La riqueza de las familias cayó un 3% en 2018

Familias al salir los niños del colegio./Efe
Familias al salir los niños del colegio. / Efe

Sigue por encima de los niveles precrisis y la deuda de empresas y hogares bajó casi un 6% el año pasado, pero sigue en el 133% del PIB, según un informe del Banco de España

E. Martínez
E. MARTÍNEZMadrid

Se confirma la tendencia de desendeudamiento de las empresas y las familias, aunque los niveles siguen muy altos. Las Cuentas Financieras publicadas este lunes por el Banco de España (BdE) revelan que el total de la deuda consolidada de hogares, empresas e instituciones sin ánimo de lucro al cierre de 2018 asciende a 1,16 billones de euros, lo que se corresponde con el 133,4% del PIB español. Esta altísima cifra es aún así un 5,7% más baja de la ratio registrada al cierre de 2017.

Concretamente, el endeudamiento de las sociedades no financieras representó el 74,5% del PIB y la de los hogares, el 58,9%. Con ello, la riqueza de las familias cayó un 2,9% al terminar 2018 hasta los 1,37 billones de euros, según las cuentas del BdE. Como se halla deduciendo los pasivos de los activos financieros totales, es importante saber que estos últimos representaron el 113,4% del PIB, 7,6 puntos menos que un año antes.

Aunque sigue estando por encima de los niveles precrisis (en el primer semestre de 2007 solo rozaba el billón de euros), en el cuarto trimestre del año pasado bajó respecto a meses anteriores. El grueso de los activos financieros de los hogares sigue estando en el efectivo y los depósitos (41% del total, casi un 2% más que un año antes). En segundo lugar, las participaciones en el capital (cae un 2,3%), seguido de seguros y fondos de pensiones, para terminar por las participaciones en fondos de inversión, que solo suponen el 14%.

Mala evolución del mercado

En números, el saldo de activos financieros de las familias llegó a los 2,1 billones de euros, un 1,6% menos que un año antes. La disminución se precipitó en el último trimestre del año, ya que hasta septiembre aún subía un 1% interanual y la riqueza financiera rozaba los 1,38 billones. El recorte se debió en parte a una mala evolución de los mercados de valores a final del año que supuso un recorte del valor de los activos y salidas masivas de dinero en fondos. Así, el informe explica que se acumularon pérdidas por valor de 57.000 millones de euros por el desplome de la renta variable tras haber acumulado una adquisición neta de 22.000 millones en activos.

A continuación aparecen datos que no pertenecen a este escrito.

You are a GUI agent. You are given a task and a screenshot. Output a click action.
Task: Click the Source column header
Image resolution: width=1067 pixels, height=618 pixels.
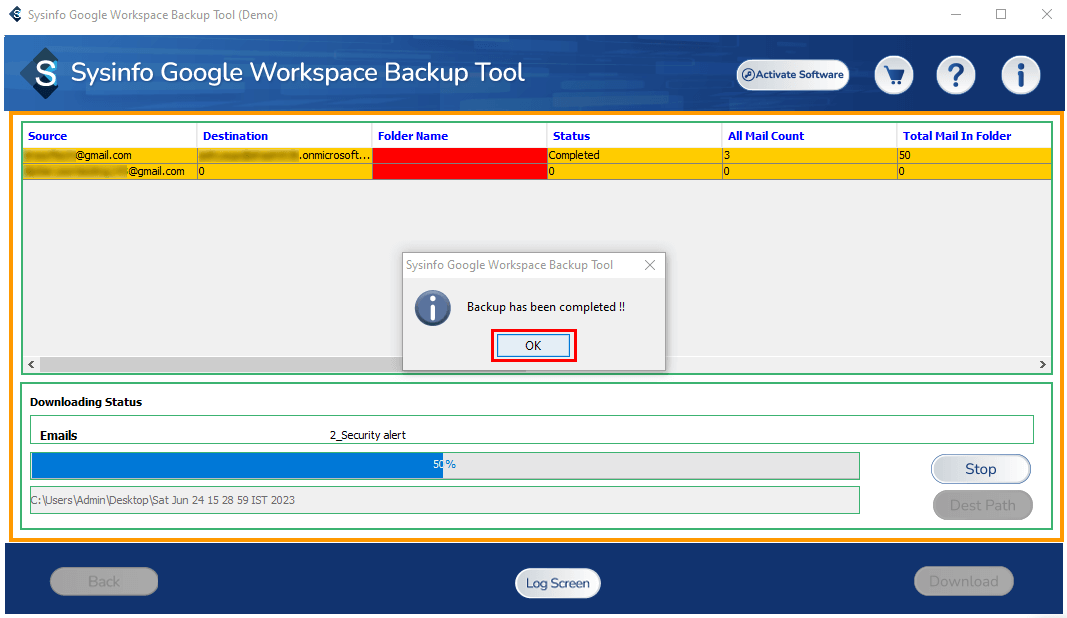click(48, 136)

Por ello, en relación al PIB los activos financieros totales llegaron al 178%, 9,3 puntos menos.

Así, el flujo neto de financiación recibida por las empresas y hogares fue de 8.200 millones de euros durante 2018, solo un 0,3% más que un año antes. Y la financiación nueva captada por las sociedades no financieras supuso un 0,5% del PIB, mientras que la de los hogares el 0,2%.

Por sectores, las operaciones de los sectores residentes (empresas, hogares, bancos y administraciones públicas) registraron un superátivit de 18.000 euros, un 0,7% respecto al PIB menos que en 2017. Las empresas obtuvieron un saldo positivo (1,3% del PIB), así como las instituciones financieras (2,7%) y los hogares (0,1%), mientras que las administraciones públicas mostraron un déficit del 2,6% del PIB.